De momento, a plataforma conta com pouco menos de 1,93 mil milhões de utilizadores diários ativos, daí que o número de utilizadores perdidos possa parecer, através de um olhar superficial, insignificante e sem motivos para grande inquietação. Todavia, a verdade é que o desaparecimento de 500 mil utilizadores em tão pouco tempo representa um preocupante ponto de inflexão para uma empresa que depende e vive de métricas, e que desde 2004 (ano em que foi criada) sempre esteve habituada a crescer de forma rápida e exponencial ao longo das plataformas que possui.
Em 18 anos de existência esta foi a primeira vez que a empresa registou perdas de utilizadores. Aliás, a expectativa da empresa e dos seus acionistas sempre recaiu num único sentido: uma constante e veloz expansão, jamais uma regressão, tanto mais porque, tal como indica o recente relatório da Meta, estava previsto que existissem 1,95 mil milhões de utilizadores diários ativos neste momento, em vez de 1,93 mil milhões.

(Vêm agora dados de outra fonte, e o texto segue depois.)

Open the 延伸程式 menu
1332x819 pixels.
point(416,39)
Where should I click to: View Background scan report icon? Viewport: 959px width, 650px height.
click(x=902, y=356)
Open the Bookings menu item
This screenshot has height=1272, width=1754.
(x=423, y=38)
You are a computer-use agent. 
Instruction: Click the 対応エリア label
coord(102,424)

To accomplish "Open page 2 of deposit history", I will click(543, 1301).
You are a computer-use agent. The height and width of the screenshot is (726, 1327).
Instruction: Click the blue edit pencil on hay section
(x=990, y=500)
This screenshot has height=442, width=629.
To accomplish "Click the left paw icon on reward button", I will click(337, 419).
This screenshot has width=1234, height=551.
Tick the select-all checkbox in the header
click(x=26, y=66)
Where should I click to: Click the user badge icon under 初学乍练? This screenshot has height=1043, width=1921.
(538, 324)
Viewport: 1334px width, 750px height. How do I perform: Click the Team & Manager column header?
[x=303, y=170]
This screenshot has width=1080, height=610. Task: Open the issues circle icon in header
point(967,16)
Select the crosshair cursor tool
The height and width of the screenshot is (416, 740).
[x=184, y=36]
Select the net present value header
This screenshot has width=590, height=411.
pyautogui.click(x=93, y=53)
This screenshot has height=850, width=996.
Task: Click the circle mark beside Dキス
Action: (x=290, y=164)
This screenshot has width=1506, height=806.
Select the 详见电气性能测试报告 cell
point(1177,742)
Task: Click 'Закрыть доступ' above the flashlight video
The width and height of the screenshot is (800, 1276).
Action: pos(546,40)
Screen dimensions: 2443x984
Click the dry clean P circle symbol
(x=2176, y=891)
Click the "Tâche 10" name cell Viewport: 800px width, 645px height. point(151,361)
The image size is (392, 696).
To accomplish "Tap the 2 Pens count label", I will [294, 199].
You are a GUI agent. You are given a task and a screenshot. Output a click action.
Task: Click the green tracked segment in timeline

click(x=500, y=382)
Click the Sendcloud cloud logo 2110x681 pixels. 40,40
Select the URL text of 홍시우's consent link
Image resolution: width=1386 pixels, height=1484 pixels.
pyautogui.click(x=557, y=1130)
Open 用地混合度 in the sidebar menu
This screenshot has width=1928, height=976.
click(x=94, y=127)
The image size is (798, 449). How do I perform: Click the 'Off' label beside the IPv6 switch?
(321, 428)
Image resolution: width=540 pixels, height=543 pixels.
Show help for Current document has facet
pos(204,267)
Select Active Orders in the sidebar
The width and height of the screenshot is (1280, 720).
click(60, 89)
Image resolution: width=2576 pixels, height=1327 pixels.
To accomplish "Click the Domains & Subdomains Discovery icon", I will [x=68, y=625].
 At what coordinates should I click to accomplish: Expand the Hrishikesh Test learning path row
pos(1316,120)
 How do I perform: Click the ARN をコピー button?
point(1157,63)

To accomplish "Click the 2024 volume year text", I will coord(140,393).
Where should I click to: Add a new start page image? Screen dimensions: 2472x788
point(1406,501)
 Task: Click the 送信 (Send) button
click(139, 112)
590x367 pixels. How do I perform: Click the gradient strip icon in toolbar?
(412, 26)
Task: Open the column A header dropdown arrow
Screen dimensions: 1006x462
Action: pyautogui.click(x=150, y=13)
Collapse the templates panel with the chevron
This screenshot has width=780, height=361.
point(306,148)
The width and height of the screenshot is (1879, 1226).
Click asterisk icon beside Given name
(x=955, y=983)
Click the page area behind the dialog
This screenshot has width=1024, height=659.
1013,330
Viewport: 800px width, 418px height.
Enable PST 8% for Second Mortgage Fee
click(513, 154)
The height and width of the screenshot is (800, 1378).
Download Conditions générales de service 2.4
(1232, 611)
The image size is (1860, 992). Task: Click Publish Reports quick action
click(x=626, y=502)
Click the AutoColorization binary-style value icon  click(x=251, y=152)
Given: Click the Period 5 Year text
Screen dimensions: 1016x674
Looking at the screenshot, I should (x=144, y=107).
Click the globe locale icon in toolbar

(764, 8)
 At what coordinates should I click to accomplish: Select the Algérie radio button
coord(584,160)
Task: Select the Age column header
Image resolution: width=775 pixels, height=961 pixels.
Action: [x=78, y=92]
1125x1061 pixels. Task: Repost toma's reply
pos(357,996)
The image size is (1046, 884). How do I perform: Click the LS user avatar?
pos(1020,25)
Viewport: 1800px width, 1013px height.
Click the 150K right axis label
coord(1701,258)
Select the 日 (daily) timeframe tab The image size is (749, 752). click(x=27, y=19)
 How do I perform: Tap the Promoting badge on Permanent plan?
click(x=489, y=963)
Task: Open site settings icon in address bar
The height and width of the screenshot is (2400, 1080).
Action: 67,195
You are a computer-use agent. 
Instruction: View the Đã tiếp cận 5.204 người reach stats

Imediatamente a seguir à divulgação destes resultados, as ações da Meta entraram em queda livre, desvalorizando 26% no dia seguinte, a 3 fevereiro. Ou seja, em termos de valor de mercado a empresa perdeu uns impressionantes 251 mil milhões de dólares num só dia, o que significa mais achas para a fogueira em que a gigante liderada por Zuckerberg parece ter sido atirada. O sinal que esta onda de choque transmite é que a Meta saiu de uma fase de crescimento para entrar numa de estagnação, pelo menos por agora. Estagnação num mercado tão competitivo (já lá iremos) como aquele em que a Meta está envolvida pode ser uma sina de morte.
Pela primeira vez na sua história o Facebook perdeu utilizadores. Um sinal de estagnação numa indústria que vive e depende de crescimentos constantes, frenéticos e exponenciais.
Mike Isaac, jornalista do The New York Times que há mais de uma década, e a partir de Silicon Valley, segue e faz a cobertura noticiosa sobre a Meta (antes a Facebook), enumerou num artigo que escreveu para o jornal os seis motivos que o levam a concluir que a empresa de Zuckerberg encontra-se numa situação deveras delicada.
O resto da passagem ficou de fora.